ボールドウィンの回想の中の悪夢は空中給油である。KC-135は空軍の空中給油機で、習慣的に給油管のコーン状カバーを能動的に給油を受ける機の固定された小さなコーン状カバーに伸ばす。一方海軍の給油を受ける機は一貫して能動的にこちらから行って挿入する。2つのコーン状カバーが相争って迎合する結果は成功率の半減で、接触状態から離脱する時給油機のコーン状カバーの巨大なスチール製の縁が給油を受ける機の頭上にぶつかり、「ミッドウェイ」空母の数十機の給油探管がKC-135「鉄の処女」によって壊された。ベテラン飛行員ダグ中佐も給油機のコーン状カバーを正確に挿入しようと試みたことがあるが、一滴の油も入れられないで作動不良が起こり、もし冒険的に断固として再度KC-135「鉄の処女」にコンタクトしなかったら、彼はすぐ6,000万アメリカドルの機を放棄して落下傘降下して命をながらえなければならないところだった。振り返って解放軍の夜間空中給油特訓を見ると、ボールドウィンのような、進路を見失い、あるいは給油に失敗する大災難の中でも助かる飛行員はいるだろうか?
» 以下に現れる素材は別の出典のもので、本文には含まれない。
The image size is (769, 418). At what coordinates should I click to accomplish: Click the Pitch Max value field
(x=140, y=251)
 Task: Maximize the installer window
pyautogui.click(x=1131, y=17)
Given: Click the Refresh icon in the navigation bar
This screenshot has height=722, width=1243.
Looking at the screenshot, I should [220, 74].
空母に乗ったばかりの新人だったボールドウィンは命令を受けて中隊長「ライオン」の降着動作を評価した。「スロットルが不充分、艦尾を飛行して越える時の高度がやや低い。」 採点は合格だった。「ライオン」は激怒して航空図袋を掴んで投げつけてきた。アメリカ軍の、下級将校の培養を飛行機降着指揮員が担当する伝統は、上司の位が高く権力が大きくても技術動作に誤りがあればありのままに書面に記録するのが必須なのである。
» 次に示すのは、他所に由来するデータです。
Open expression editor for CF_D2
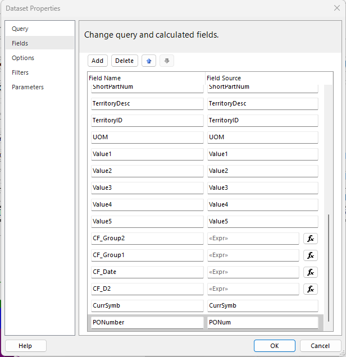 pyautogui.click(x=311, y=289)
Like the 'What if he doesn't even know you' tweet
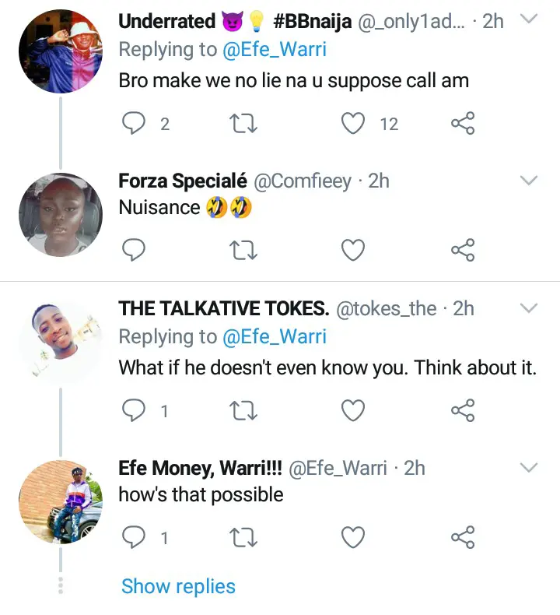The image size is (560, 615). tap(354, 410)
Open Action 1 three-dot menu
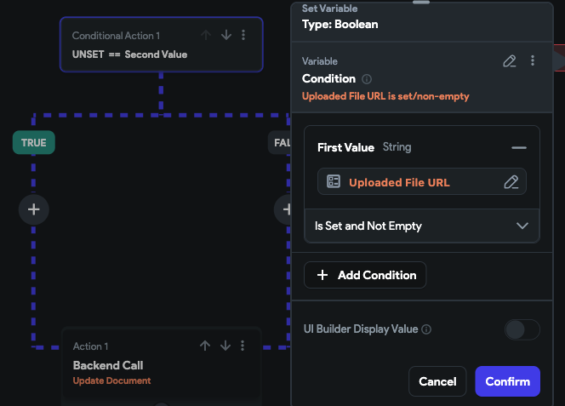565x406 pixels. click(x=243, y=346)
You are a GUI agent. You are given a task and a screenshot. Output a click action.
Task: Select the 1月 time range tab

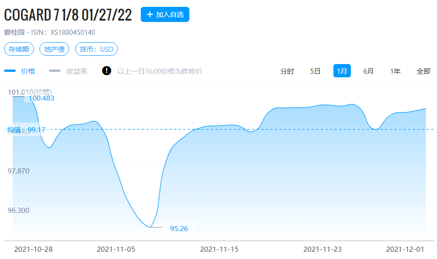[x=342, y=71]
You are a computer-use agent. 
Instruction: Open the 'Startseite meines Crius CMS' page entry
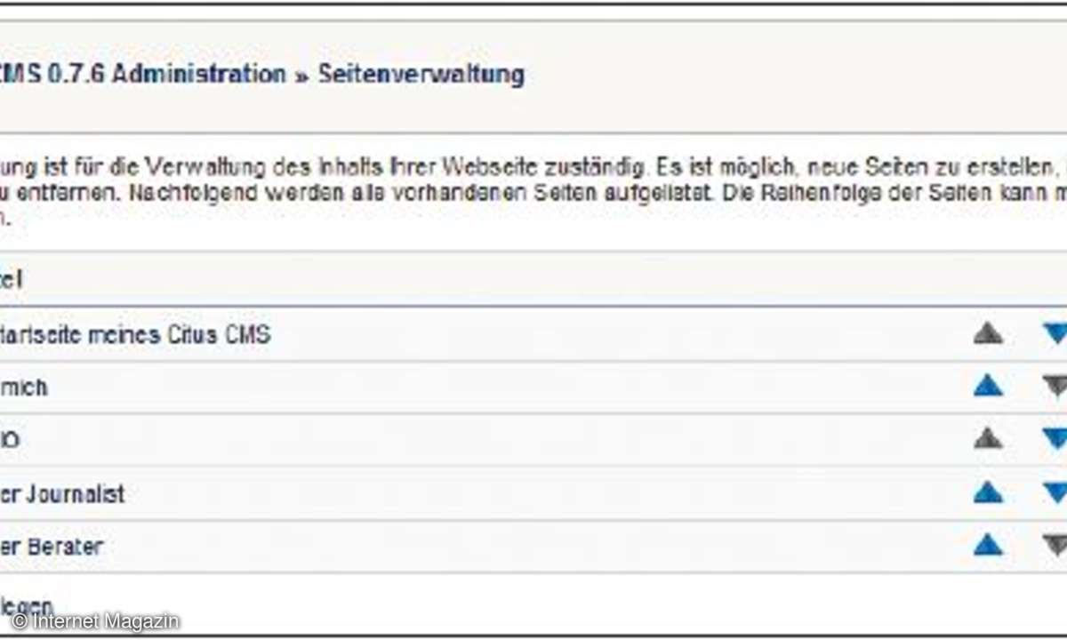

解放軍は機が空母に降着する難度とリスクを報道したことがあるが、戦時のそれに比べればやはりたいしたことはない。「ミッドウェイ」空母は劣悪な海の状況で20度横揺れし、10度縦揺れする状態で機の降着を受け入れ、飛行員がもし7日以内に夜間降着をしていなければ直ちに夜間降着の資格を失いかねない。たとえ3,000時間飛行したベテランでも「曲不離口、拳不離手」(頑住吉注:歌がうまくなるには常に歌い、拳法がうまくなるには常に鍛錬する、つまり苦しい鍛錬を常に続けてこそ上達する、という意味だそうです)の規律に服さねばならない。空母に乗ったばかりのボールドウィンは毎日降着訓練を2回行い、1週間続けてやっと戦闘に参加する基準に達した。】 

馬氏がアメリカの「ミッドウェイ」空母を通じて中国の「遼寧号」空母の欠点を分析しする、その方法はいいが、結論はよくない(頑住吉注:引用していませんが馬氏は「遼寧艦」には致命的問題があって解決不可能、と結論付けているようです)。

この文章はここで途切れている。